No sentido que estou usando neste texto, “Fake Art” não
se refere à cópia fraudulenta de uma obra famosa, como Elmyr De Hory, o falsário
rico, mostra fazer no filme de Orson Welles.
“Fake Art” é o que faz Borges, dizendo que o livro tal-e-tal existe,
comentando-o, levando-o a sério, e depois percebemos que o livro existe, sim,
mas só sob a forma daquele comentário.
Para mim, são mais interessantes as obras (como o Necronomicon) que são inventadas e
depois, por força de seu poder magnético e sugestivo, acabam sendo criadas por
alguém. Como os hronir, os objetos
conceituais de outro conto borgeano: mostra-se um terreno qualquer a alguns trabalhadores
e se diz que ali há tais e tais objetos enterrados. Eles cavam e acabam
encontrando os tais objetos – que na verdade não existiam antes, “foram
produzidos pela própria expectativa de encontrá-los”. Em Tlön, quem procura,
acha.
Uma divertida história no mundo do rock é a do
super-grupo The Masked Marauders, cujo LP foi anunciado, coberto de elogios,
numa resenha borgeana da revista Rolling
Stone em 1969. A resenha (escrita por Greil Marcus, um dos meus críticos de
rock preferidos, sob o pseudônimo de “T. M. Christian”) dizia que o nome da
banda escondia super-astros como Mick Jagger, Bob Dylan, os Beatles e outros.
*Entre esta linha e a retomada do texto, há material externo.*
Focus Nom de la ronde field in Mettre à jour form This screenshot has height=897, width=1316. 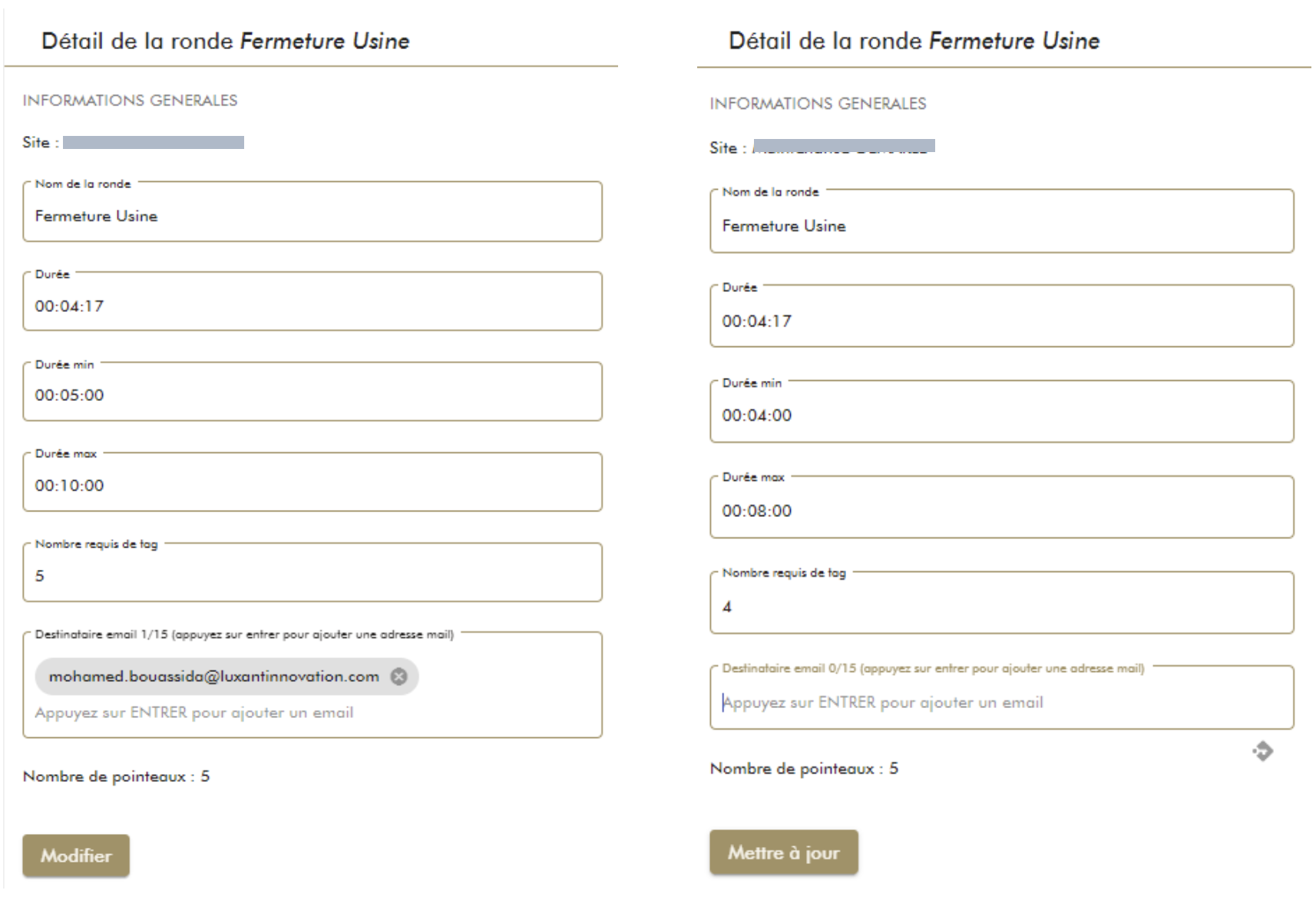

Era uma reunião bastante possível de acontecer, entre músicos
amigos que resolvem tocar juntos, sob um pseudônimo. (Mais ou menos como Dylan,
George Harrison e outros vieram a fazer anos depois com o grupo The Travelling
Wilburys.) A resenha foi escrita em tom
de gracejo, mas começou a ser levada a sério, principalmente pelos fãs e pelos
donos de lojas de discos.
Surgiu então a reviravolta genial. Uma banda californiana
foi alugada para gravar o disco que não existia, mas cujas faixas haviam sido
descritas na revista. A criação meramente conceitual foi concretizada no
estúdio. O disco não existia – mas o sucesso da resenha fez com que ele
acabasse sendo composto e gravado.
Aqui, uma matéria completa, inclusive entrevistando Greil
Marcus e outros perpetradores:
Isto me lembrou um episódio meio obscuro da ficção
científica, um dos momentos mais borgeanos que o gênero já vivenciou.
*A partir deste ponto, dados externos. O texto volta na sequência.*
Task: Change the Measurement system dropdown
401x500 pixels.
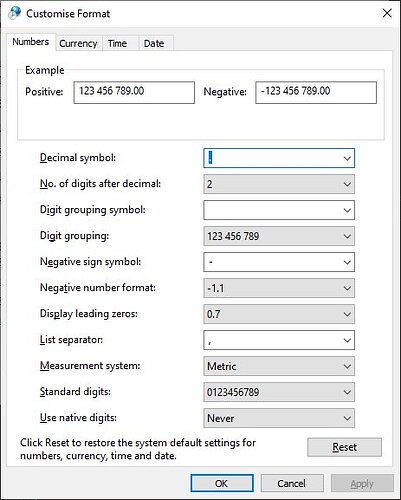Action: click(279, 366)
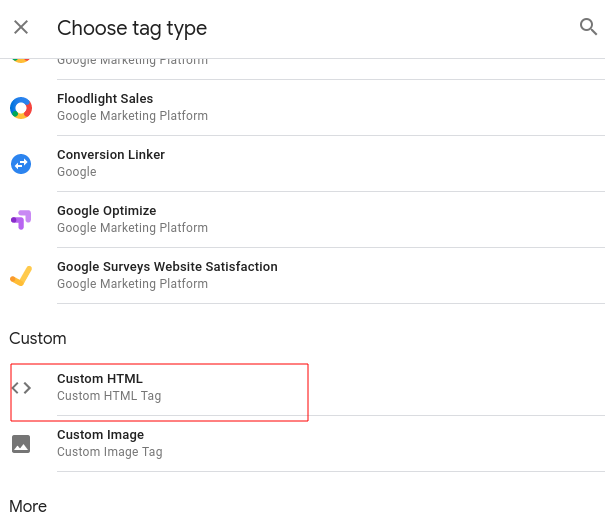
Task: Select the Custom Image tag option
Action: (101, 435)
Quando John W. Campbell era editor da revista Astounding Science Fiction, publicou no
número de novembro de 1948 uma carta de um leitor (Richard A. Hoen, de Buffalo,
NY) elogiando o número de novembro de 1949 da revista, desde a capa de Hubert
Rogers até alguns contos que ele citava nominalmente: “What Dead Men Tell” de
Theodore Sturgeon, “...And Now You Don’t” de Isaac Asimov, “Gulf” de Robert
Heinlein, “Over the Top” de Lester Del Rey e outros.
A carta, é claro, era uma brincadeira do leitor –
fingindo que estava escrevendo “do futuro” e comentando contos, inventados, de uma
revista que só deveria ser publicada doze meses depois.
Campbell “pegou na palavra” a previsão (ou o
“cronoclasma”, paradoxo temporal, segundo John Wyndham) do leitor e teve doze
meses para encomendar àqueles autores os contos cujos títulos Hoen havia
imaginado. E a Astounding SF de
novembro de 1949 saiu quase exatamente (foi impossível reproduzir 100%) como
Richard Hoen havia imaginado.
Oscar Wilde dizia que é mais fácil a vida imitar a Arte
do que a Arte conseguir imitar a vida. Episódios como estes últimos mostram que
obras fictícias ou meramente conjeturais acabam às vezes adquirindo existência
real porque impressionam algumas mentes criativas, as quais se dedicam, a
partir daí, a trazê-las ao mundo.
Por isso contesto quem chama isso de de fraude, de
picaretagem. Toda obra literária tem primeiro uma existência conjetural,
imaginária, até que alguém se decida a encarar o trabalho braçal de escrevê-la.
Os variados “Necronomicons” produzidos pelos fãs de Lovecraft não serão nunca a
obra perfeita (ou a Abominação Absoluta) imaginada por seu criador. Mas são
subprodutos dela. São filamentos da criação de Lovecraft.
Afinal de contas, todo livro escrito (de Dante a
Shakespeare, de Machado a Guimarães Rosa) é um mero subproduto do livro
imaginado pelo próprio autor; mas é de subprodutos assim que a arte e a
literatura sempre foram feitas. Ser compararmos cada livro escrito com o livro
imaginado pelo seu autor, reconheceremos que toda obra de arte é fake.